In real life, however, restoration is not free – of troubles, or of add-ons. Former colonies may gain or receive independence, but strings are attached. For instance, when the Pasifika islands became independent from the British Empire, our people could not unshackle our native minds from the myths of Whiteness. And even though the British Empire departed, the Westminster legal system lingered to determine the right/wrong and the just/unjust – up to today in many former colonies.

Post restoration, leaders stipulate policies and laws in the name of unison and harmony (as in Ezra-Nehemiah). But those policies and laws are also for the purpose of controlling the mind and will of the survivors. Freedom for the latter is not complete, yet.

From Pasifika, the British Empire has “departed” but the United States, France, Chile, and Indonesia still occupy (is)lands and worldviews. The legacies and crises of colonization have not ended. Colonialism is alive in Pasifika today, as it was in Yehud (the name that the Persian empire gave “Judah” in the postexilic period) at the time of Ezra-Nehemiah.

Where we belong

Ezra-Nehemiah tells the story of various people, to borrow the title of the Samoan novelist Sia Figiel, (re)claiming the place Where We Once Belonged (1997). Figiel used the Samoan storytelling form of su’ifefiloi (which refers to “a woven garland of flowers”) to string together various stories into a cohesive fiction. The shifting and mixing of stories in Ezra-Nehemiah would be reasonable in the lens of su’ifefiloi.

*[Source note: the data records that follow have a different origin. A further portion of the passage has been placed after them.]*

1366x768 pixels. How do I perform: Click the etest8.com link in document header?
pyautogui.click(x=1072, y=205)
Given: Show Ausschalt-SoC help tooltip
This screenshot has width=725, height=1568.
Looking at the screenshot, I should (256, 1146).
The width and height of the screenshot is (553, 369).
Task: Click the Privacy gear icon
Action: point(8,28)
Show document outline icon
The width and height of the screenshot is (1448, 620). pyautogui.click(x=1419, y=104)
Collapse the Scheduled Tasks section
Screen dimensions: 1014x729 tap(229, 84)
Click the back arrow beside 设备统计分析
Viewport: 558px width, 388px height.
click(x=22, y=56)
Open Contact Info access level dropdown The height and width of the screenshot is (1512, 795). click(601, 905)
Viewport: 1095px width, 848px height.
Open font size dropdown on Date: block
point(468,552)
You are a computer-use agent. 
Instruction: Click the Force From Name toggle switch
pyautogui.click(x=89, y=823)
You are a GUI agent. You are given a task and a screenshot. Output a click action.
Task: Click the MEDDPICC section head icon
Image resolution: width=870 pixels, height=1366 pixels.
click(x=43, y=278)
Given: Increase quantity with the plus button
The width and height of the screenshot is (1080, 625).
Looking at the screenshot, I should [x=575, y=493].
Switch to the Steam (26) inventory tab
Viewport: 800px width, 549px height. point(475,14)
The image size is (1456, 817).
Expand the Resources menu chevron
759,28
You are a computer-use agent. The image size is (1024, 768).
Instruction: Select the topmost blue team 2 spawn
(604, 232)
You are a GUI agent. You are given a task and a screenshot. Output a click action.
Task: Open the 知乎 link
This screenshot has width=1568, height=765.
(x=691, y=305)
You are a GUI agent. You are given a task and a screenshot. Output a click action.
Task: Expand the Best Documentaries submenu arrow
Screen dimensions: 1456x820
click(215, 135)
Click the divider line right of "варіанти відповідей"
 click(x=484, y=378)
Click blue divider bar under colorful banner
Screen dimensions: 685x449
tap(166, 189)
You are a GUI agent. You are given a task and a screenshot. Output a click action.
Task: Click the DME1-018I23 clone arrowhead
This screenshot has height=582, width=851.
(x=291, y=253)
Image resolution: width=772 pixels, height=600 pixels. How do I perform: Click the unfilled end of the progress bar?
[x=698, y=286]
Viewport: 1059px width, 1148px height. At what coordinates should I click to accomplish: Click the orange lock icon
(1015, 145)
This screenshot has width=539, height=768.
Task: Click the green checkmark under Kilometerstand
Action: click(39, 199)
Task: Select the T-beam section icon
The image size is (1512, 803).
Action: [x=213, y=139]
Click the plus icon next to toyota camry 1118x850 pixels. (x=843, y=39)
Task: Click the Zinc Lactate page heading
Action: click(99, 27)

The main character in Where We Once Belonged is Alofa Filiga, a young woman who grows up in a restricted patriarchal society. Between the ages of 13 and 17, as she is coming of age, Alofa learns that other people are in control of her life—through domestic violence, for example, and the individualistic “I” form of Western education that suppresses the “we” culture of the natives—and her response is to seek selfhood and independence.

In Figiel’s winking su’ifefiloi eyes, a garland of stories that strings together opportunities for independence and collaboration, and for self-determination and sovereignty, will help us find and be at home – where we belong.